Inarno Djajadi, Kepala Eksekutif Pengawas Pasar Modal, Keuangan Derivatif, dan Bursa Karbon OJK, menyatakan bahwa hal ini memberikan penyemangat dan meningkatkan optimisme dalam menyelenggarakan perdagangan perdana unit karbon di bursa karbon pada bulan September mendatang. Indonesia memiliki peluang besar dalam perdagangan karbon, terutama di subsektor pembangkit tenaga listrik.

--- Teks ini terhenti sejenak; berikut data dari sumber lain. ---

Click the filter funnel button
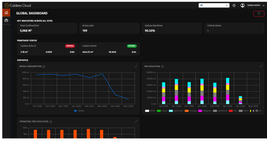The width and height of the screenshot is (267, 148). pos(259,14)
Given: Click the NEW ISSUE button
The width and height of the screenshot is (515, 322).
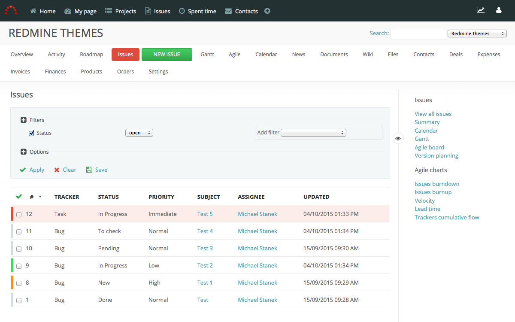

Peluang perdagangan karbon di Indonesia juga melibatkan sektor lain seperti kehutanan, perkebunan, migas, industri umum, dan lainnya. OJK berkomitmen untuk menyediakan infrastruktur yang lengkap dan mendukung beroperasinya bursa karbon, serta menyesuaikan mekanisme pengawasan dengan target nasional yang ditetapkan dalam Nationally Determined Contribution (NDC).
Sebelumnya, Kementerian Energi dan Sumber Daya Mineral (ESDM) telah menerapkan mekanisme perdagangan karbon di sektor pembangkit tenaga listrik uap (PLTU) batu bara. Kegiatan ini melibatkan jual beli kredit karbon antara unit PLTU untuk mengurangi emisi.
Direktur Jenderal Ketenagalistrikan Kementerian ESDM, Jisman P. Hutajulu, menjelaskan bahwa unit pembangkit yang melebihi batas emisi diwajibkan membeli emisi dari unit PLTU yang emisinya berada di bawah ambang batas. Penerapan nilai Persetujuan Teknis Batas Atas Emisi Pelaku Usaha (PTBAE-PU) menjadi acuan dalam hal ini.
Perdagangan karbon antar unit PLTU di dalam negeri memiliki kisaran harga antara US$2 hingga US$18 per ton, sedangkan jika melibatkan pihak internasional, harganya berkisar dari US$2 hingga US$99 per ton.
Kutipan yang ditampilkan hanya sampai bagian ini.